Mój kot ma "druga młodość"

. Z kota domowego przekwalifikował się na kota wychodzącego. I wszytko byłoby pięknie, tylko jak wyszedł to się okazało ze nie jest jedynym kotem na świecie i jest tragedia, bijatyki, wrzaski, syki, gonitwy.
Tu w każdym domu ludzie mają a to kota a to pieska, całe to towarzystwo łazi sobie po wszytki domach , tu poje, tam pośpi, a ten mój nie może tego przełknąć.
Zresztą mnie też dziwnie czasami. Dziś schodzę na dół do kuchni, a na półce w kuchni śpi kot.
I wszytko pięknie, tyle że to nie mój kot.
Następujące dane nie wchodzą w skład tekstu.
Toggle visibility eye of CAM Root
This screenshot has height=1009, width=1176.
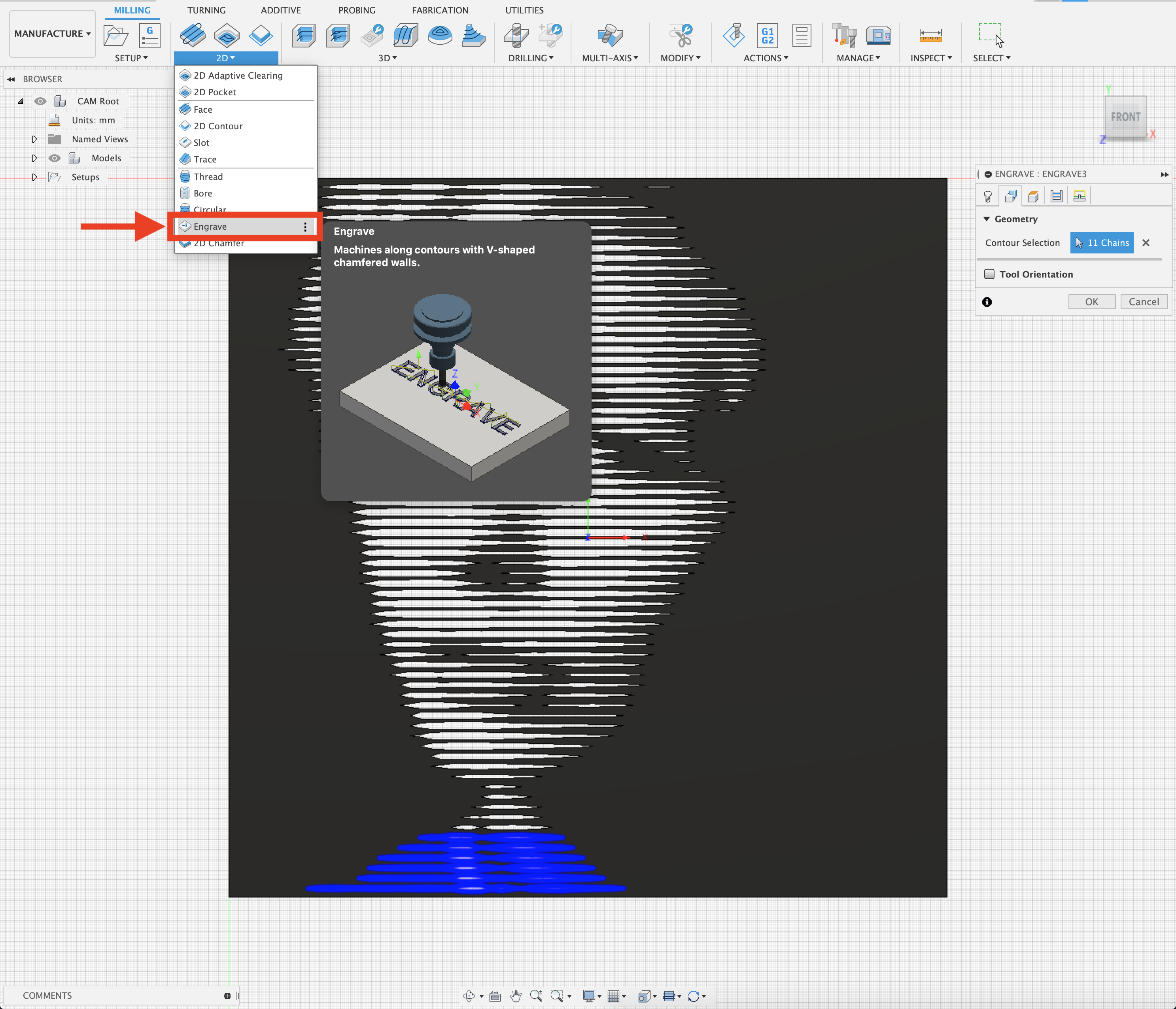[x=40, y=101]
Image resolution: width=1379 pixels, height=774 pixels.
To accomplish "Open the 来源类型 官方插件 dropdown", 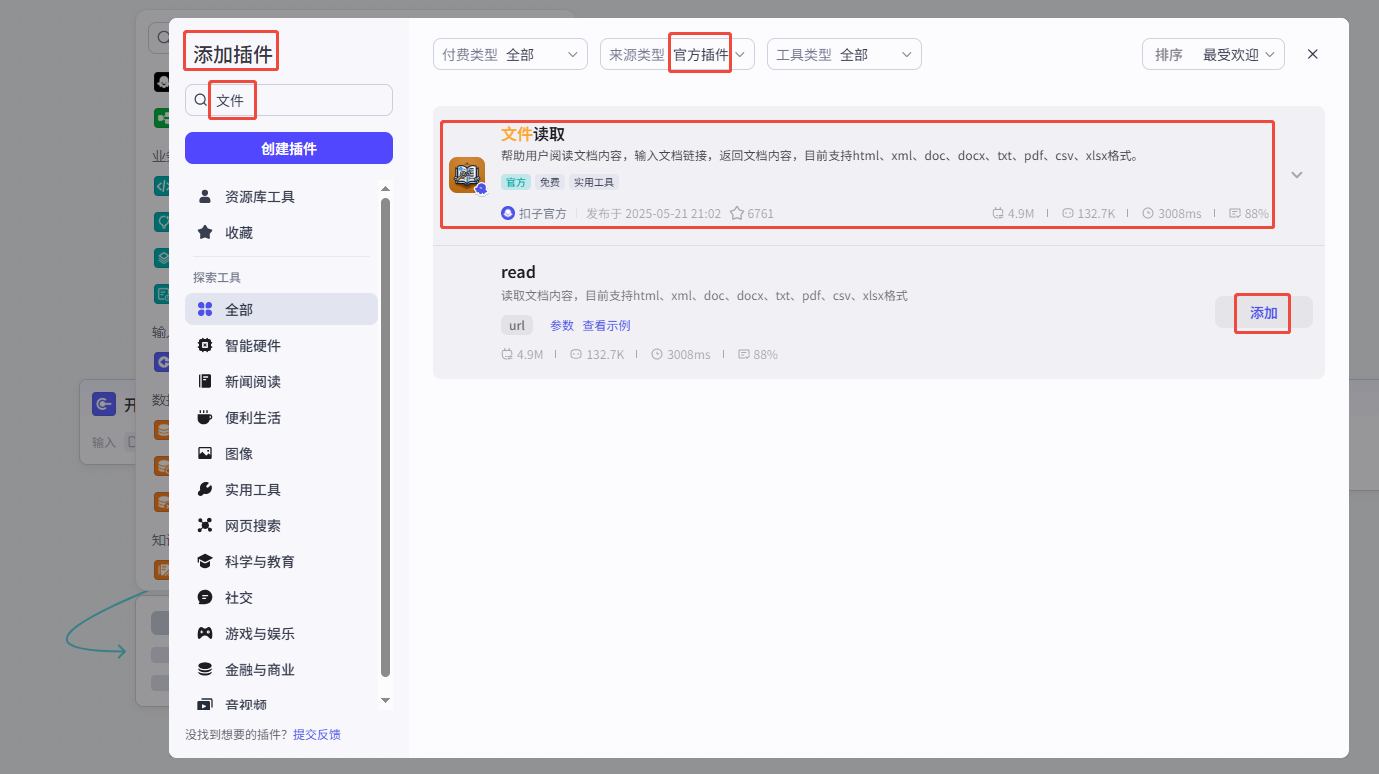I will tap(676, 55).
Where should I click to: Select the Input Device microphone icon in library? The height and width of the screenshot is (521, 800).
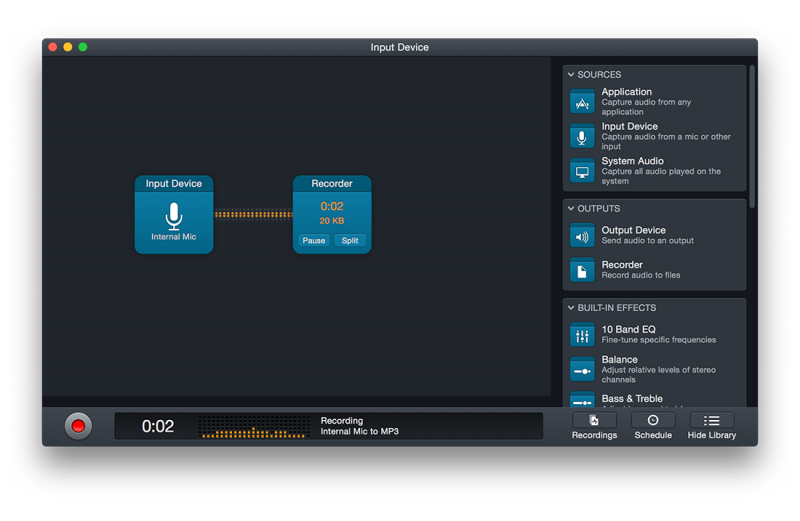click(x=582, y=137)
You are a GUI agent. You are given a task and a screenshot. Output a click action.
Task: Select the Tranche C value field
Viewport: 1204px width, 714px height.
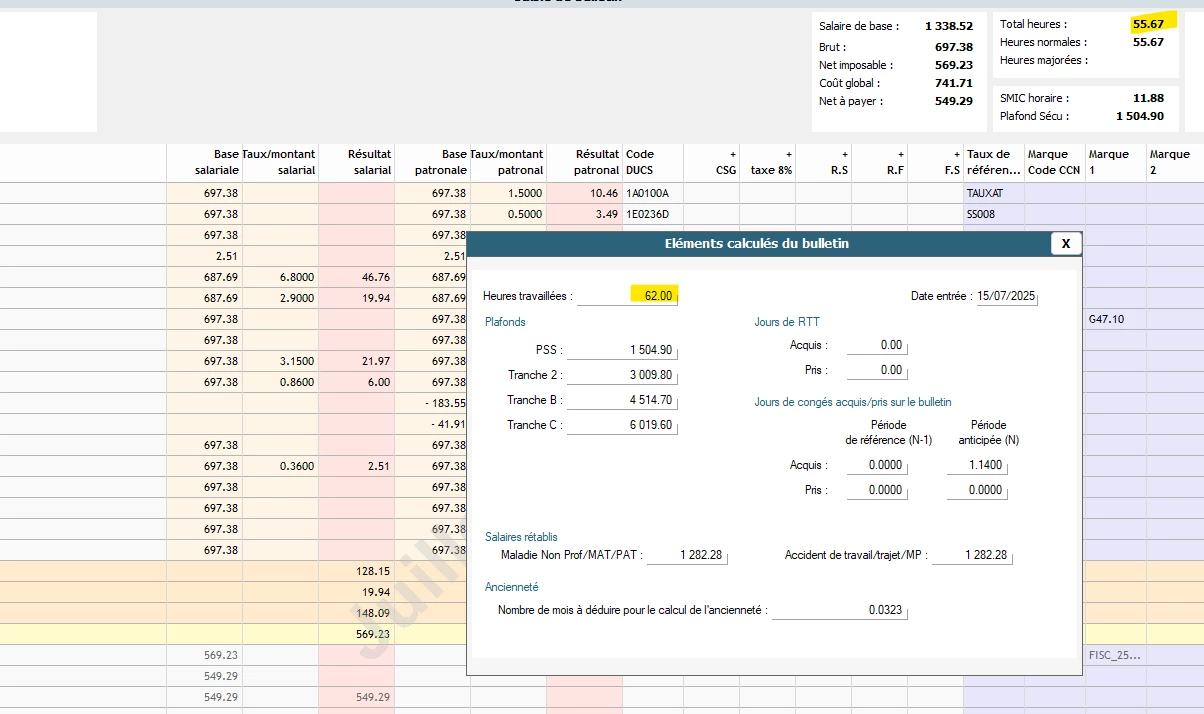[620, 425]
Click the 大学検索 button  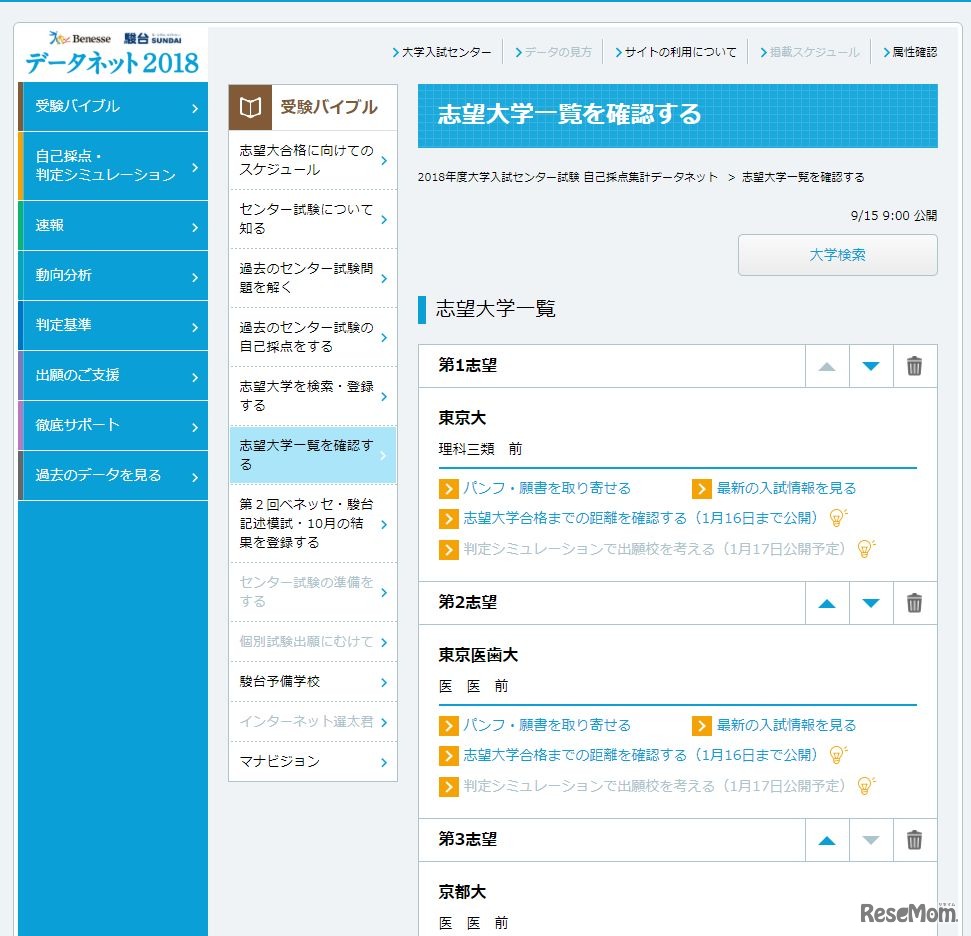pyautogui.click(x=837, y=255)
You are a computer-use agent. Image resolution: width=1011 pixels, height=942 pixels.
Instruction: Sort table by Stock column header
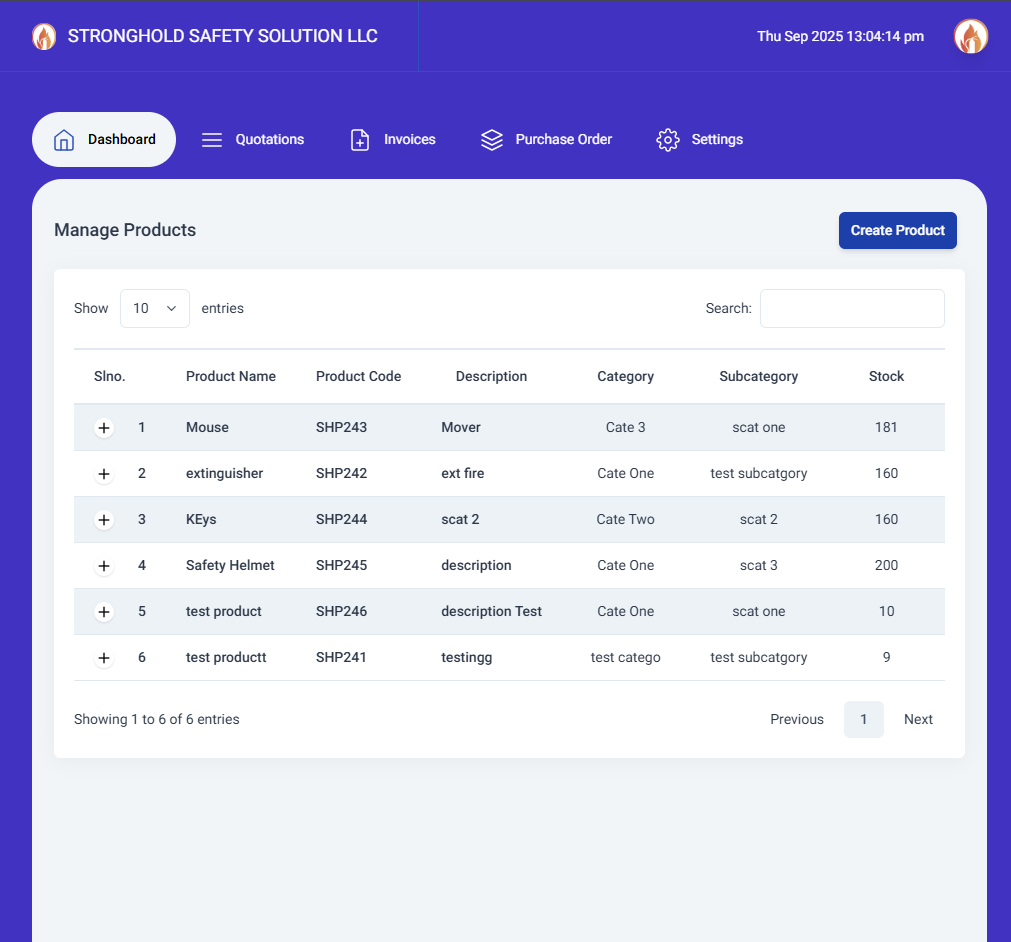[886, 377]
Mój się obraził i zadekował za telewizorem i chyba knuł jak wykurzyć kolegę Włodzimierza.
Pare razy już musiałam wywalać z domu obce koty , które sobie urządziły drzemkę w mojej sypialni.
Parę dni temu, siedzimy sobie oglądamy TV a w okno balkonowe ktoś stuka.
Wyglądam- psiunia sąsiadów się dobija i ogonkiem merda, żeby ją wpuścić
Ale psu już nasz nie darował, tak wydarł ryja i taką szarżę wykonał, że psinka zwiewała mało łap nie pogubiła.
szelma pisze:W ogóle nie kumam, jak można sobie ot tak zabrać kota z czyjegoś parapetu

Przecież tyle kotów jest i co chwilę jakiś szuka domu. No nie kumam ani trochę.
No ludzie czasami mają dziwne pomysły. Mi kiedyś baba ukradła pieska.
Miałam malutkiego kundelka, z wielkimi uszyskami. W sumie podobny do pappilionów.
I baba kilka razy przyłaziła żeby jej go dać.

No myśmy nie chcieli dać, bo czemu oddawać komuś naszego psa? Żeby jeszcze jakiś rzadkiej rasy, czy coś, a to kundelek zwykły był dany mam kiedyś przez znajomą.
I w końcu baba przestała przychodzić, ale tydzień później pies zniknął z podwórka a sąsiadka mówiła, że widziała babę przy naszej bramie.
Ja w pełni rozumiem jak ktoś zwierzę przygarnia jak się przybłąka i nie za bardzo sam szuka właściciela.